Internal Revenue Service Confirms That “Unbundling” of 2007 Unitary Fiduciary Fees Is Not Needed

February 27, 2008

The Internal Revenue Service has released Notice 2008-32, effective today, reacting to the Supreme Court’s unanimous holding in Michael J. Knight, Trustee v. Commissioner, 552 U.S. ___ (No. 06-1286, Jan. 16, 2008), that trust investment advisory fees are subject to the “2% floor” of section 67(a) of the Internal Revenue Code.

The Supreme Court’s Knight opinion left a number of questions, which Fiduciary Advisory Services has analyzed (Trusts and the 2% Floor). One of those questions is whether fiduciaries filing federal fiduciary income tax returns for 2007 will be required to “unbundle” a unitary fiduciary fee to separately state the component of the fee that is attributable to investment advice and therefore subject to the 2% floor. Regulations issued in proposed form in July 2007 would require such unbundling after those regulations are finalized.

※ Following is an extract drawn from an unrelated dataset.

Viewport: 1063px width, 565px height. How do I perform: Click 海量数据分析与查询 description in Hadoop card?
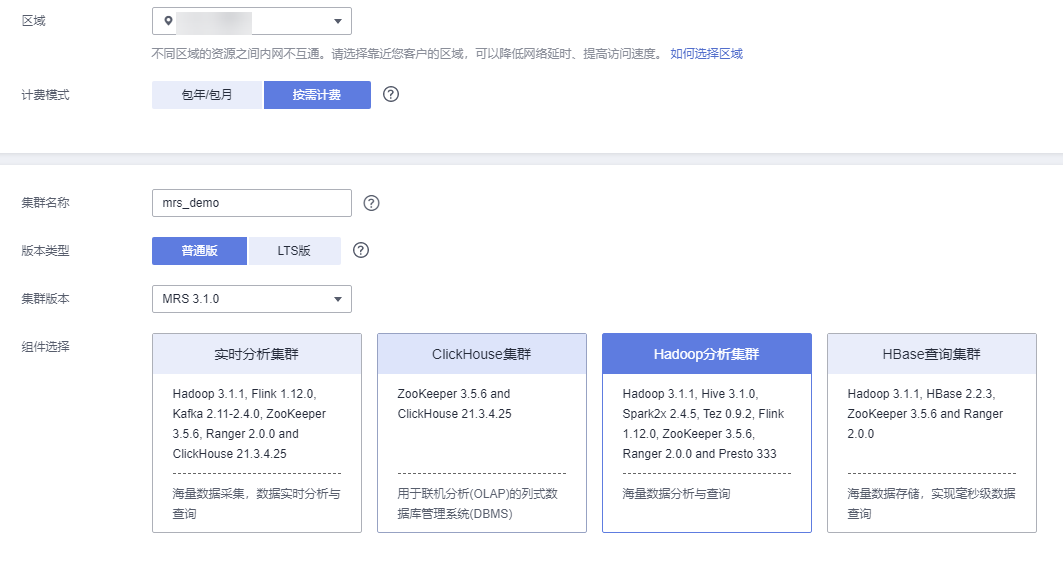[676, 493]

Notice 2008-32 confirms that fiduciaries will not be required to unbundle unitary fiduciary fees in preparing 2007 income tax returns. This is welcome news.

The Notice also states that the IRS and the Treasury Department expect to issue final regulations that are “consistent with the Supreme Court’s holding in Knight,” but adds that those final regulations will not be published before April 15, 2008 (when 2007 returns are due). The Notice indicates that the final regulations may contain “safe harbors” for applying an unbundling requirement, possibly including safe harbors expressed in percentage terms, scaled with reference to the nature and value of trust or estate assets and/or the number of trust or estate beneficiaries. It remains to be seen whether any such safe harbors would be easy to craft and how much they would simplify a fiduciary’s job anyway.